Want to learn how to be a speech-language pathologist? Just follow the right college degree course, study hard, take your exams, and get your state license. Want to learn how to be a successful speech-language pathologist? Do all of the above and have the right soft skills to support every patient’s journey.

Let’s face it: some things simply can’t be taught in the classroom, especially in such a passion-driven role like a speech-language pathologist. It’s not about going through the motions, passing all your tests, and adding some credentials to your name. Individuals that need speech therapy face a mountain of challenges, from how they succeed at school to how they socialize with others. They need someone on their side who can not only help them overcome speech challenges but also recognize the impact that better speech can have on their lives.

The great majority of speech-language pathologists devote their time to whatever it takes to help their patients live a higher quality of life. That’s why these four traits underscore the true merit and value of a top-performing speech-language pathologist.

Compassionate Empathy

Successful speech-language pathologists don’t just focus on speech exercises but also on how any speech difficulties may impact their patients. This is what we call total care—where you care for the whole persona and not just the specific issue or symptom.

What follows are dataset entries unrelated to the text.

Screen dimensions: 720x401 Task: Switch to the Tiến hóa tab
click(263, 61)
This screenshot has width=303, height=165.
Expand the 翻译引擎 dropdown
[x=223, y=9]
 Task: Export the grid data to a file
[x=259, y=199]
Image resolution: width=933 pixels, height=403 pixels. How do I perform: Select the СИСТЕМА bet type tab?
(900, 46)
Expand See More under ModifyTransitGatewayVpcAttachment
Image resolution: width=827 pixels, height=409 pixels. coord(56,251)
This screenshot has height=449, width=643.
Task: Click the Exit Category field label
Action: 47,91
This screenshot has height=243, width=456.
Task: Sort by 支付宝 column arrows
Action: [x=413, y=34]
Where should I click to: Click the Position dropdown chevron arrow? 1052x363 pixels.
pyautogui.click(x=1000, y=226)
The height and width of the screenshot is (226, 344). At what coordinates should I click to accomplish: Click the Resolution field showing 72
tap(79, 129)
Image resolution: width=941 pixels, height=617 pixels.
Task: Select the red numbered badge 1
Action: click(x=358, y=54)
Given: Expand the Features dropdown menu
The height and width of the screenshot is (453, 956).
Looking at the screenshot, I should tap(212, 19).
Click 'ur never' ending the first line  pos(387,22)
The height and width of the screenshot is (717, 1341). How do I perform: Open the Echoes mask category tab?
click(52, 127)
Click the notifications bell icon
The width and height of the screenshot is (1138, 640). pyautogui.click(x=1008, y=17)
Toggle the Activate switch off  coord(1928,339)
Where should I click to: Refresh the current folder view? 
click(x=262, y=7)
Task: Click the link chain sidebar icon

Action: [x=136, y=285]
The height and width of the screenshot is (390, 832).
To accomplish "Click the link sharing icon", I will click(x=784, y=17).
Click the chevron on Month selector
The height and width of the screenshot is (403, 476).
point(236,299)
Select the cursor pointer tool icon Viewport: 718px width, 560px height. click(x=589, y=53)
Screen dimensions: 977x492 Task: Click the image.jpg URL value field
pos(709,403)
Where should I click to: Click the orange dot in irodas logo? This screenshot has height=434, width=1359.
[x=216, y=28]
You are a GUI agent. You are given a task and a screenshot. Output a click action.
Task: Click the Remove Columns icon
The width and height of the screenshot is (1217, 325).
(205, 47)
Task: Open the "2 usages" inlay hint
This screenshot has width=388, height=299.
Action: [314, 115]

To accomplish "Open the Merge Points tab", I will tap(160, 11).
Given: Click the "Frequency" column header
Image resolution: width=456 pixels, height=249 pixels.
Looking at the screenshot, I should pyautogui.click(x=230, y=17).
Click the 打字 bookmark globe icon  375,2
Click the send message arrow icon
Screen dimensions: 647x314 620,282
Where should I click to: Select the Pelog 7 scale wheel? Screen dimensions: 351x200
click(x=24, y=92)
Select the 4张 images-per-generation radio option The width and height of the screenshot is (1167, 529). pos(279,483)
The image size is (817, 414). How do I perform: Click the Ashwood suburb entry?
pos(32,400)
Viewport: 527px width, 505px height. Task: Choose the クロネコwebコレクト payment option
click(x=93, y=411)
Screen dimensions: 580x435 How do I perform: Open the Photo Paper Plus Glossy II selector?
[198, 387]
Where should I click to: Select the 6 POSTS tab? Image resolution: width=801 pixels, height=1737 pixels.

Having the ability to understand and share in someone’s emotions is one of the most traits of a speech pathologist. However, you must be able to balance this compassionate empathy by not taking their struggles on as your own emotions or blurring the line between you and another person.

Having compassionate empathy demonstrates high emotional intelligence, where you can effectively respond to a situation without becoming overwhelmed or feeling like you have to “fix” something. You have a sincere desire to help your patients succeed. Without sensitivity to others’ needs, desires, emotional triggers, and other problems, success in treating and bonding with patients can be limited.

Strong Communication

Understanding your patients and your caseload is crucial to success as a speech-language pathologist. Remember, you are the leader in the provider/patient relationship. Your patients look to you to guide each session and need to be able to trust you can successfully direct them. You should be a skilled teacher and have at least a medium grasp on how to teach someone to perform a task correctly, knowing that not every client will learn the same things in the same ways. Guiding them through steps, whether verbal or physical (such as swallowing), is essential.

A high-performing speech-language pathologist should be able to communicate clearly with a variety of individuals. This applies not only to your patients but also to caretakers, hospitals, PCPs, school personnel (if your patient is a child), and other providers.

Good communication also requires you to be a good listener. If you’re able to listen carefully to the needs and wants of your clients and their caretakers, you can avoid potential issues that come from miscommunications.

Scientific Aptitude

Speech-language pathology is rooted in science (both biological and social). Successful speech therapists have an affinity for science, anatomy, and language. It requires ongoing professional development and education as new findings and advancements are discovered. Even when you’re no longer in a classroom setting, science will continue to shape your career.

You can also share your love for science with your clients. Help them see the science behind your sessions together. Make it relatable so they can get more from your time together (and even enjoy it!).


Rome wasn’t built in a day, and speech difficulties can’t be solved in one session. In fact, speech-language pathologists won’t know an “end” date to working with their clients because everyone progresses at different rates. They also don’t always know what tools or tricks they’ll need to pull out of their hat.

That’s why you need to be able to think on your feet. A high-performing speech-language pathologist will always have things on hand—office supplies, spare pens, pads of paper—that you may not need but could come in handy. Improvisation and the ability to adjust plans or care at a moment’s notice are wonderful skills to have. Adapt to the situation rather than assuming a situation will adapt to you and your needs.

You also need to be able to see your cases through to the end. Sometimes, your caseload or clients may be difficult, but having the grit to stick it out and progress to the other side is a highly desired trait. You can’t always tell which clients will bring the most difficulties or challenges until after you start working together. Dropping a client halfway through a task is never a good start, as it can be discouraging for them to find another provider and start the process over.

Knowing how to proceed in every situation will always be rewarded, no matter the challenges.

Final Thoughts

So, do you have any of these qualities of a good speech pathologist? If so, know that your career looks good on you!